Re: [RFC] Dataloss on NFS-clients who modify an mmap()'d area after closing the file-descriptor

"Myklebust, Trond" <Trond.Myklebust@xxxxxxxxxx> · Thu, 3 May 2012 17:26:52 +0000

On Thu, 2012-05-03 at 19:07 +0200, Niels de Vos wrote:
> On 05/03/2012 05:43 PM, Myklebust, Trond wrote:
>  > On Thu, 2012-05-03 at 17:34 +0200, Niels de Vos wrote:
>  >> When an application on an NFS-client (tested with NFSv3) executes the
>  >> following steps, data written after the close() is never flushed to the
>  >> server:
>  >>
>  >> 1. open()
>  >> 2. mmap()
>  >> 3. close()
>  >> 4.<modify data in the mmap'ed area>
>  >> 5. munmap()
>  >>
>  >> Dropping the caches (via /proc/sys/vm/drop_caches) or unmounting does not
>  >> result in the data being sent to the server.
>  >>
>  >> The man-page for mmap (man 2 mmap) does mention that closing the file-
>  >> descriptor does not munmap() the area.
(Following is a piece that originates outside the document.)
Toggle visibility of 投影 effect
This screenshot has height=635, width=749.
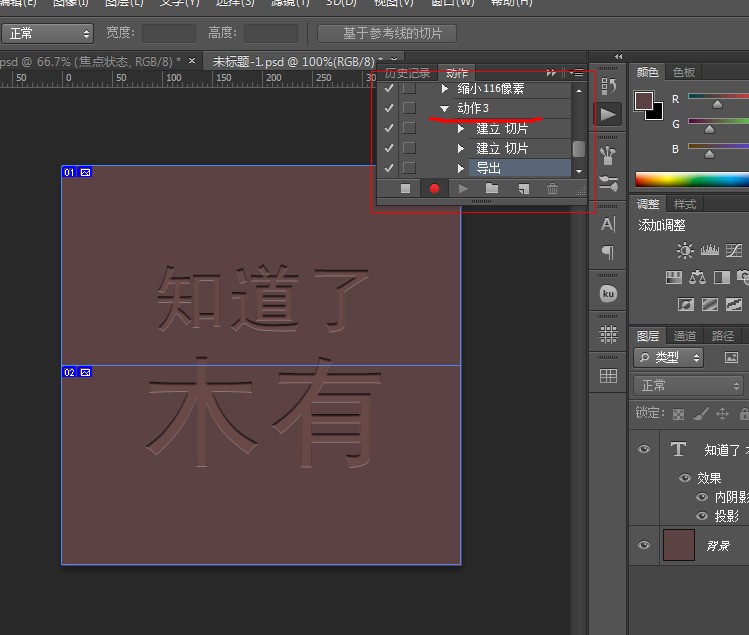(701, 516)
Using the mmap'ed area after a
>  >> close() sound valid to me (even if it may be bad practice).
>  >>
>  >> Investigation and checking showed that the NFS-client does not handle
>  >> munmap(), and only flushes on close(). To solve this problem, least two
>  >> solutions can be proposed:
>  >>
>  >> a. f_ops->release() is called on munmap() as well as on close(),
>  >>      therefore release() can be used to flush data as well.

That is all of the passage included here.